**What is needed**
Exact wording is required: give all the records again, minus the pictures.

**Data supplied**
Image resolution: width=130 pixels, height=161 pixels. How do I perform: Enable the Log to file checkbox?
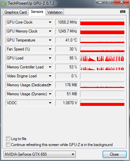8,138
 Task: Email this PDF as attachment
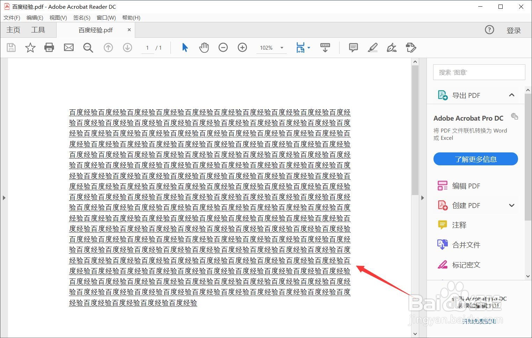(x=68, y=48)
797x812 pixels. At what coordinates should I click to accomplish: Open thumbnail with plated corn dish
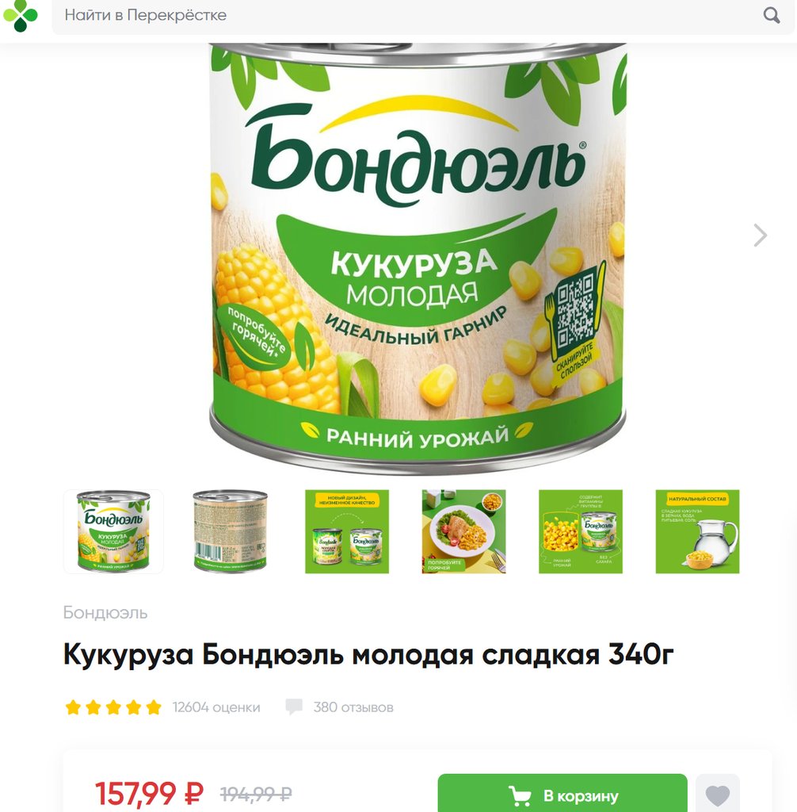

**Your response**
Image resolution: width=130 pixels, height=161 pixels. How do I perform: Enable the Log to file checkbox?
8,138
 Task: Email this PDF as attachment
(x=68, y=48)
797x812 pixels. At what coordinates should I click to accomplish: Open thumbnail with plated corn dish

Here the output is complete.